Veronica, qui témoigne aujourd'hui sous un pseudonyme, a été l’une des victimes de cette société conservatrice catholique de l’Irlande du siècle dernier. Enceinte hors mariage au début des années 1970, elle a été, comme les autres, considérée comme une "femme perdue" et envoyée de force dans la maternité de Bessborough pour y donner la vie dans le plus grand secret.

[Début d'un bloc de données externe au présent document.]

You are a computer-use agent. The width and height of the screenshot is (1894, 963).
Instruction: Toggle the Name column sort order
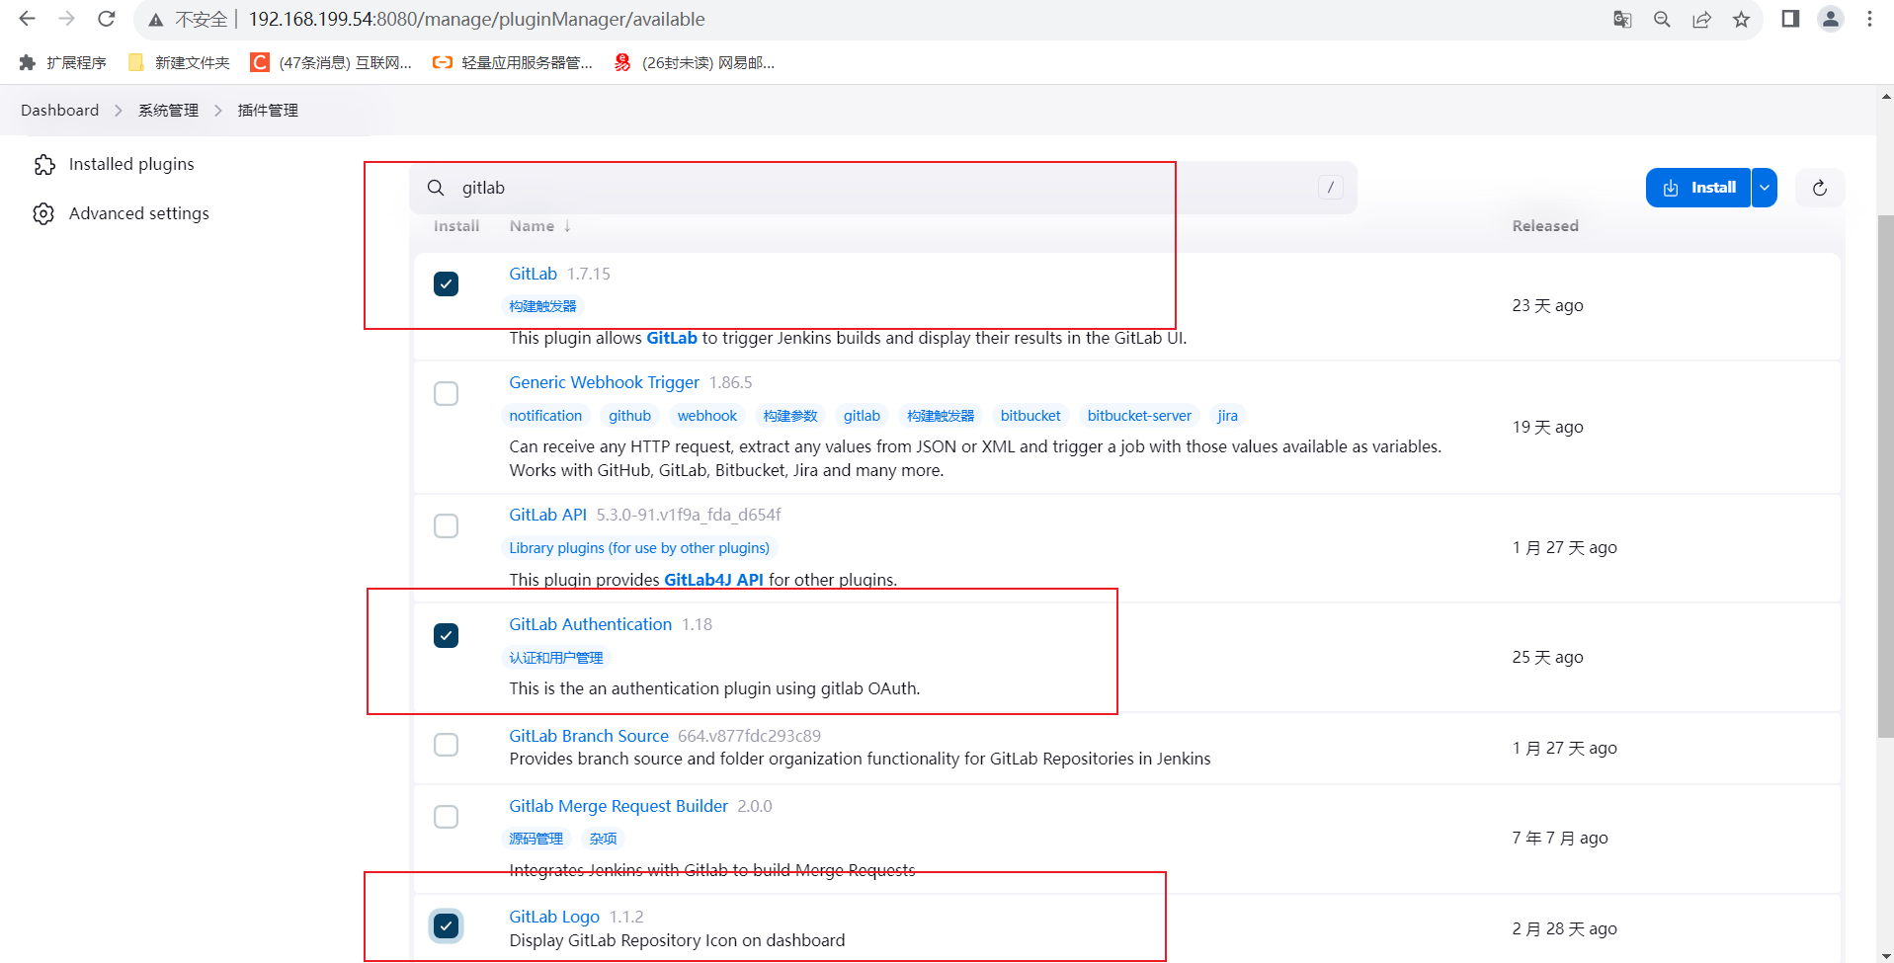539,225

Après quelques mois dans l’Institution aux côtés de sa fille Marie-Lucie, Veronica s’est vu enlever son bébé, diagnostiqué, à quelques mois, d’une anomalie cardiaque. La petite n’est jamais revenue de l’hôpital où sa mère n’a jamais pu lui rendre visite. "De leur point de vue, mon bébé n'avait pas de maman […]. Personne ne m'a tenue informée de quoi que ce soit. Avant de mourir mon bébé n'a eu personne pour la tenir dans ses bras, pour le réconforter face à la maladie", témoigne cette mère à jamais éplorée.

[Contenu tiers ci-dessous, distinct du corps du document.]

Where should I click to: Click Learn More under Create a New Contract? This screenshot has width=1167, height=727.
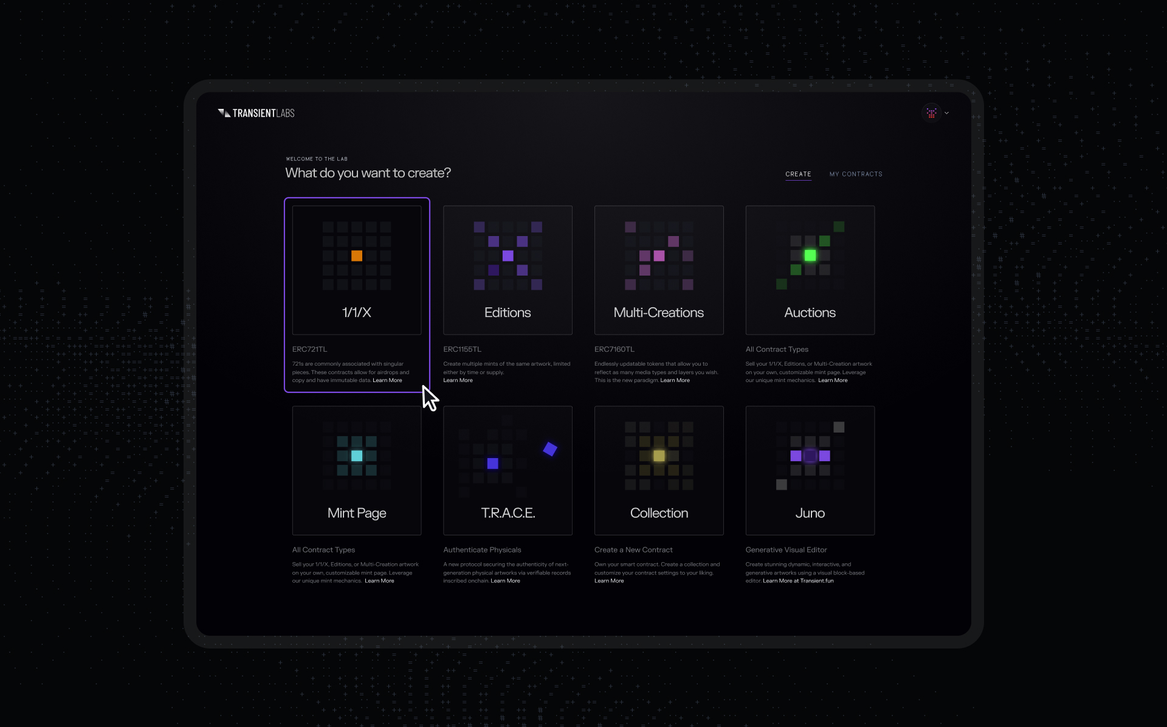pos(609,581)
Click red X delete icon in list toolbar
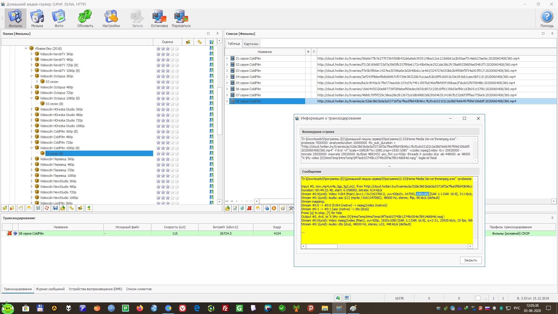The image size is (558, 314). pos(249,208)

Un quart des enfants illégitimes morts en bas-âge
Les conditions de vie étaient particulièrement difficiles dans ces "Mother and Baby Homes". Forcées d’accoucher dans ces maternités surpeuplées et mal équipées, les jeunes femmes ne bénéficiaient d’aucun suivi ni traitement médical, pas plus que les nouveau-nés. Les plus frêles ne résistaient pas et succombaient de convulsions, tuberculose, malnutrition, pneumonie, gastro-entérite ou rougeole. Près d’un quart des enfants illégitimes mourraient en bas âge. La lugubre maternité de Bessborough, elle, a enregistré des taux de mortalité infantile ayant atteint une année le taux de 61 %.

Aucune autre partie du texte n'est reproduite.